The Civil Rights Act of 1960 addressed some of the shortcomings of the 1957 Act by expanding the authority of federal judges to protect voting rights and by requiring local authorities to maintain comprehensive voting records for review so that the government could determine if there were patterns of discrimination against certain populations.
The Civil Rights Movement continued to expand, with protesters leading nonviolent demonstrations to mark their cause. As president, John F. Kennedy called for a new bill in his televised Civil Rights Address of June 11, 1963, in which he asked for legislation "giving all Americans the right to be served in facilities which are open to the public—hotels, restaurants, theaters, retail stores, and similar establishments" as well as "greater protection for the right to vote". Kennedy delivered the speech after a series of civil rights protests, most notably the Birmingham campaign, which concluded in May 1963.
In the summer of 1963, various parts of the civil rights movement collaborated to run voter education and voter registration drives in Mississippi. During the 1964 Freedom Summer, hundreds of students from the North and West came to participate in voter drives and community organizing. Media coverage, especially of the violent backlash exemplified by the murders of Chaney, Goodman, and Schwerner near Philadelphia, Mississippi, contributed to national support for civil rights legislation.
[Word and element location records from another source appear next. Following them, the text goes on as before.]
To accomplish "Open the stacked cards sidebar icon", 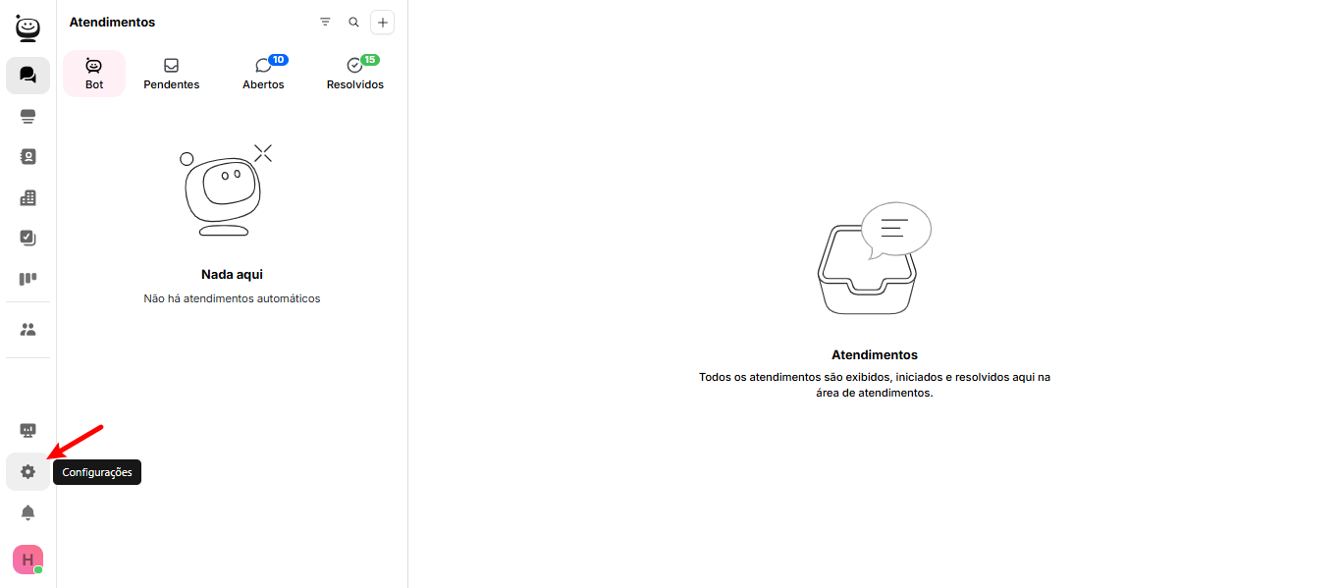I will [x=27, y=117].
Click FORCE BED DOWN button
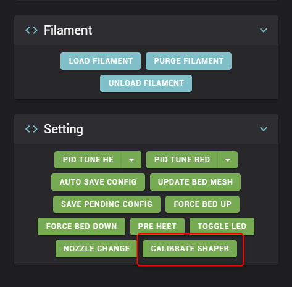Screen dimensions: 292x287 81,227
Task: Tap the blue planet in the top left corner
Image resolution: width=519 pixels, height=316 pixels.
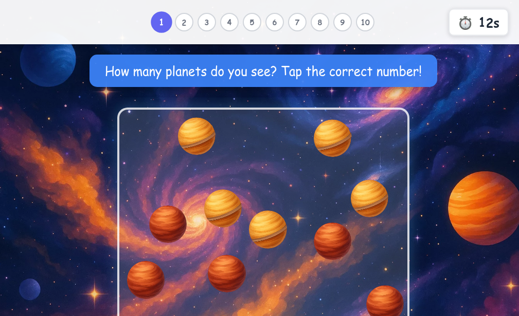Action: point(48,63)
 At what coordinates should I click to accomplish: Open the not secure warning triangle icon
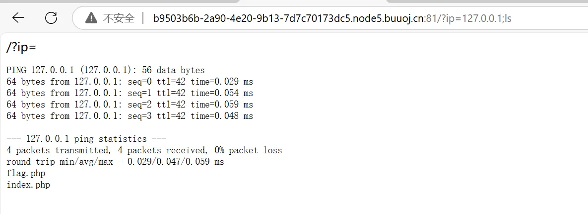[91, 18]
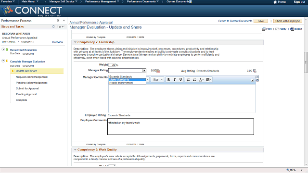Image resolution: width=308 pixels, height=173 pixels.
Task: Insert bulleted list in comments
Action: (x=194, y=80)
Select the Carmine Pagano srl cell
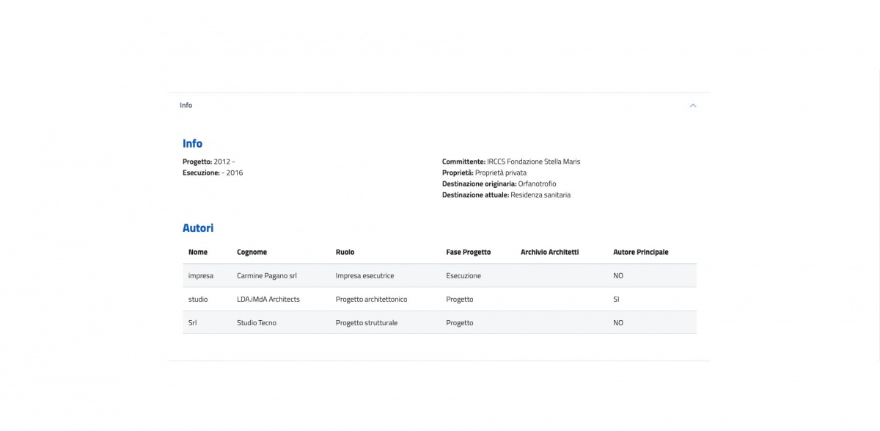Screen dimensions: 880x431 click(x=267, y=275)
After the Kennedy assassination, President Lyndon Johnson helped secure passage of the Civil Rights Act of 1964, which made racial discrimination and segregation illegal, as well as the Voting Rights Act of 1965 and 24th amendment, which abolished the poll tax and other means of keeping blacks and the poor from registering to vote and from voting, established record-keeping and oversight, and provided for federal enforcement in areas with documented patterns of discrimination or low voter turnout.
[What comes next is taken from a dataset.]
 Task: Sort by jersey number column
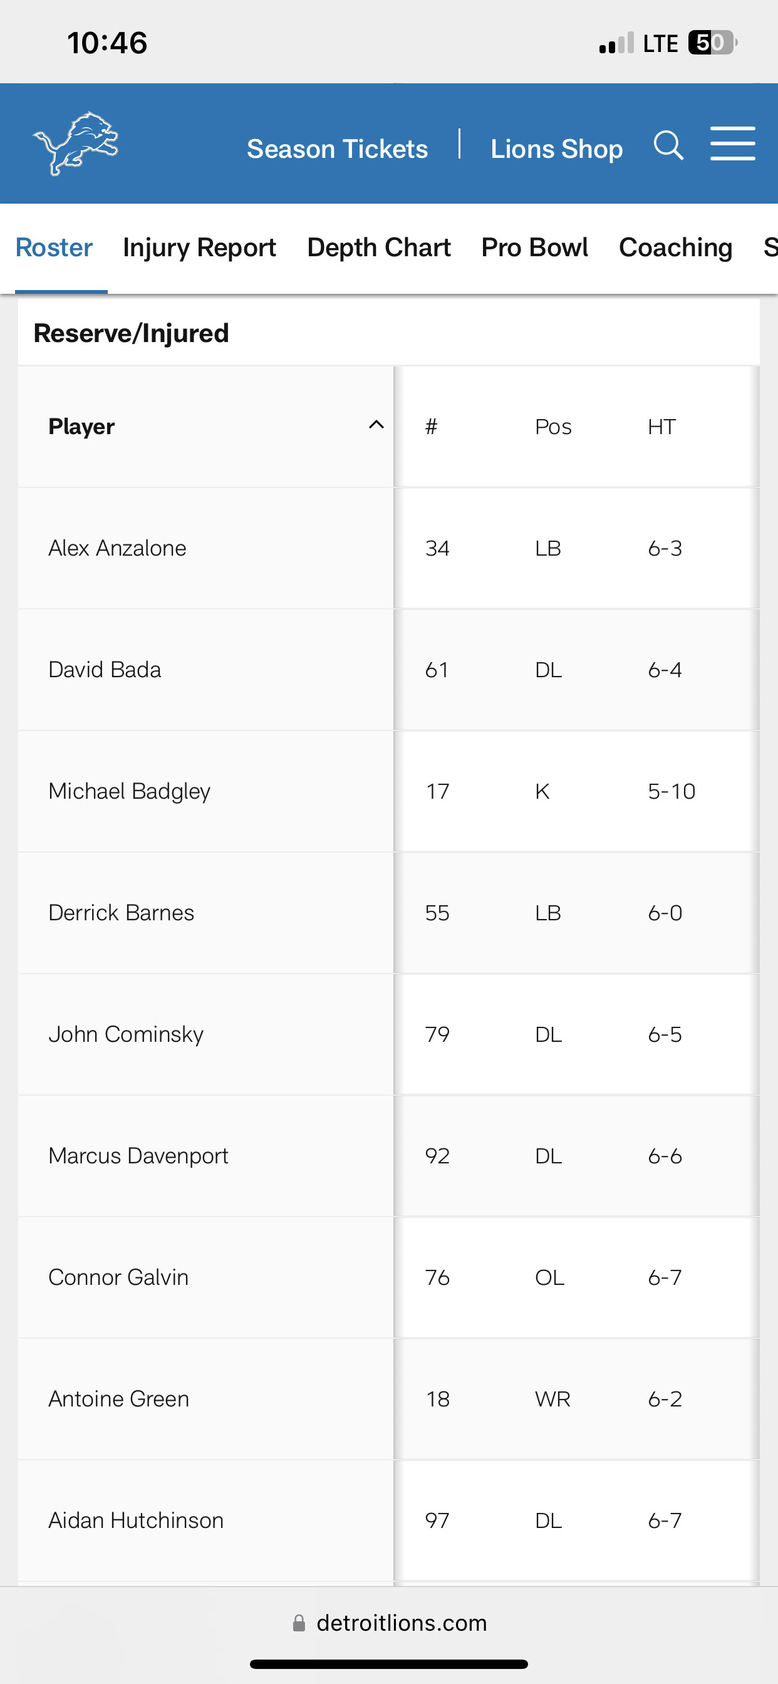point(431,427)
Although the Act's passage seemed to indicate a growing federal commitment to the cause of civil rights, the legislation was limited. Alterations to the bill made the Act difficult to enforce; by 1960, black voting had increased by only 3%. Its passage showed varying degrees of willingness to support civil rights. The Act restricted itself to protecting participation in federal elections.
Martin Luther King Jr., then 28, was a developing leader in the Civil Rights Movement and spoke out against white supremacists. Segregationists had burned black churches, which were centers of education and organizing for voter registration, and physically attacked black activists, including women. King sent a telegram to Eisenhower to make a speech to the South and asked him to use "the weight of your great office to point out to the people of the South the moral nature of the problem". Eisenhower responded, "I don't know what another speech would do about the thing right now."
Disappointed, King sent another telegram to Eisenhower stating that the latter's comments were "a profound disappointment to the millions of Americans of goodwill, north and south, who earnestly are looking to you for leadership and guidance in this period of inevitable social change". He tried to set up a meeting with the President but was given a two-hour meeting with Vice President Richard Nixon. It is reported that Nixon was impressed with King and told Eisenhower that he might enjoy meeting King later.